Short-termism has gripped the Premier League to such an extent that Eddie Howe, the coach at Bournemouth, is now the second longest-serving manager (at 2 years, 356 days) in the division, after Arsenal's Arsene Wenger.

Young or inexperienced managers given a mandate to rebuild a big club need immediate success to satisfy the money-men. Otherwise, they are out.

David Moyes had 10 months at Manchester United after Alex Ferguson's retirement before getting sacked last year. Andre Villas-Boas got even less time at Chelsea in 2011-12. Rodgers was handed a new long-term contract before the start of last season, after being voted Manager of the Year in England, and then entrusted to spend around $120 million this offseason to overhaul the playing squad.

Eight league games into the season, he's gone.

''I am, of course, incredibly disappointed to be leaving Liverpool,'' Rodgers said in a statement on Monday. ''It has been both an honor and a privilege to manage one of the game's great clubs for the last three years.''

Fenway Sports Group, which also owns the Boston Red Sox, felt they simply couldn't wait any longer. They trumpeted Rodgers, a protege of Jose Mourinho, as a ''forward-thinking coach at the forefront of a generation of young managers'' when he joined and only last summer talked about placing their trust in him ''to deliver the vision we share for Liverpool.''

It seems FSG will turn to a manager with pedigree in a bid for instant success, with Juergen Klopp - the former Borussia Dortmund coach - widely regarded in the British media as the favorite for the job. Manchester City, United, Chelsea and Arsenal all have established managers at the helm and Liverpool will follow suit.

The experiment with Rodgers has failed, FSG believes, but are they being too hasty?

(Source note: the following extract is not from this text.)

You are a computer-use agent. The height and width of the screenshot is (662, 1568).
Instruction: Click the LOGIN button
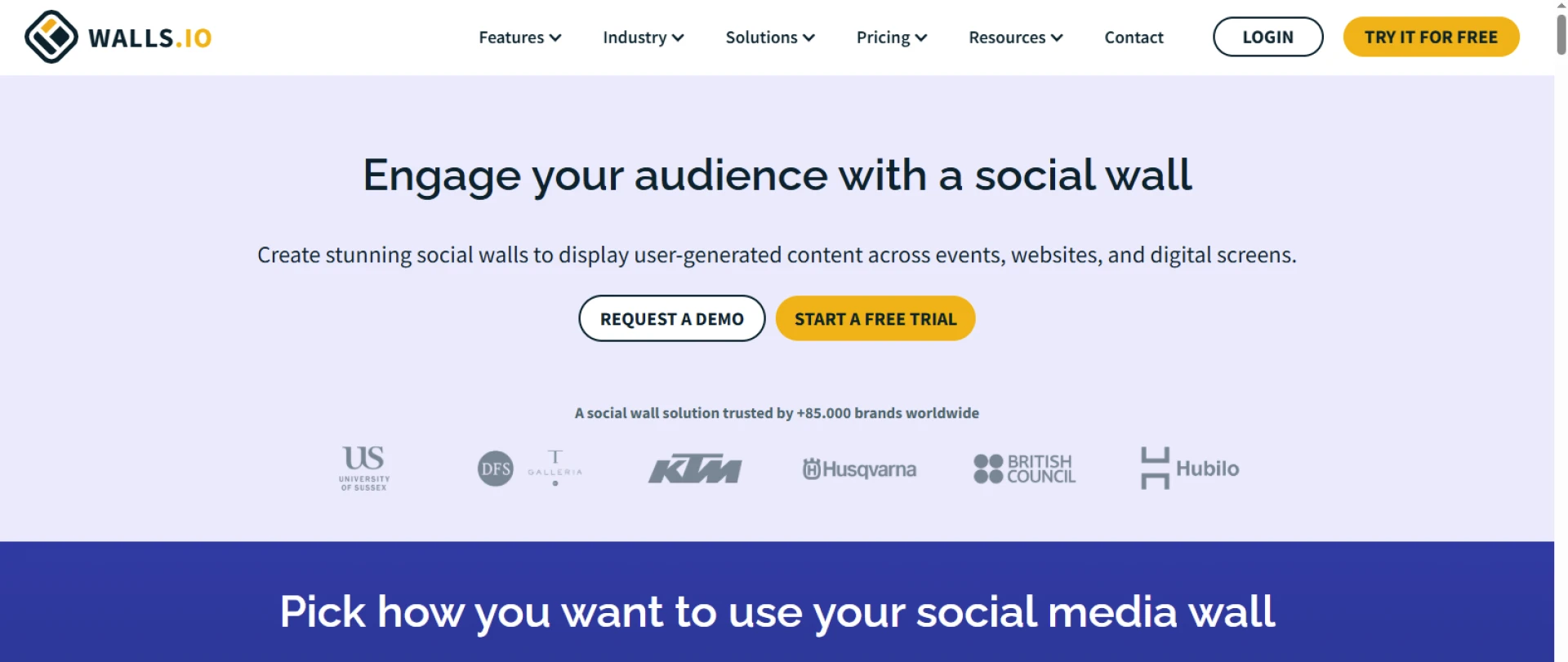(x=1267, y=37)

Harnessing the extravagant talents of Suarez and building an attacking team around him, Rodgers brought joy and renewed hope to Liverpool and its supporters in that magical few months at the start of 2014 when the club nearly won a first championship since 1990. FSG wanted ''attacking, relentless football'' when they hired Rodgers and they got it. Liverpool finished two points behind Manchester City that year, when it felt like the glory days of the 1970s and 1980s returned to Anfield.

Few managers would have been able to cope with what happened the following summer, when Suarez was sold and fellow striker Daniel Sturridge was struck down with the first of a string of injuries that caused him to miss most of the season. That deprived Rodgers of his main goal threat for last season, which started slowly, picked up for a three-month spell when Rodgers experimented with new formations, and ended badly with a final-day 6-1 loss at Stoke.

He has been given little time this season to reconstruct a team struck by the not inconsiderable losses of iconic midfielder Steven Gerrard and its most highly rated young player, Raheem Sterling, over the summer. Is eight league games enough of a chance after overhauling the team?

''The current squad is one in transition,'' Rodgers said - or maybe protested - in Monday's statement.

Rodgers is highly rated and was being spoken of as a potential England manager before Liverpool's slump. Maybe his tactical tinkering went too far at times, but he was a proactive manager at a club battling to find something different to keep pace with the modern-day heavyweights of the Premier League. Anfield hadn't yet turned on Rodgers, despite the jeers toward the team after recent poor results. He also was operating within the parameters of FSG's transfer committee system that didn't give him full control of incoming players.

Rodgers raised expectations to an unrealistic level with that title bid in 2014. He ended up paying for that 18 months later but, at 42, there could be plenty more to come from him.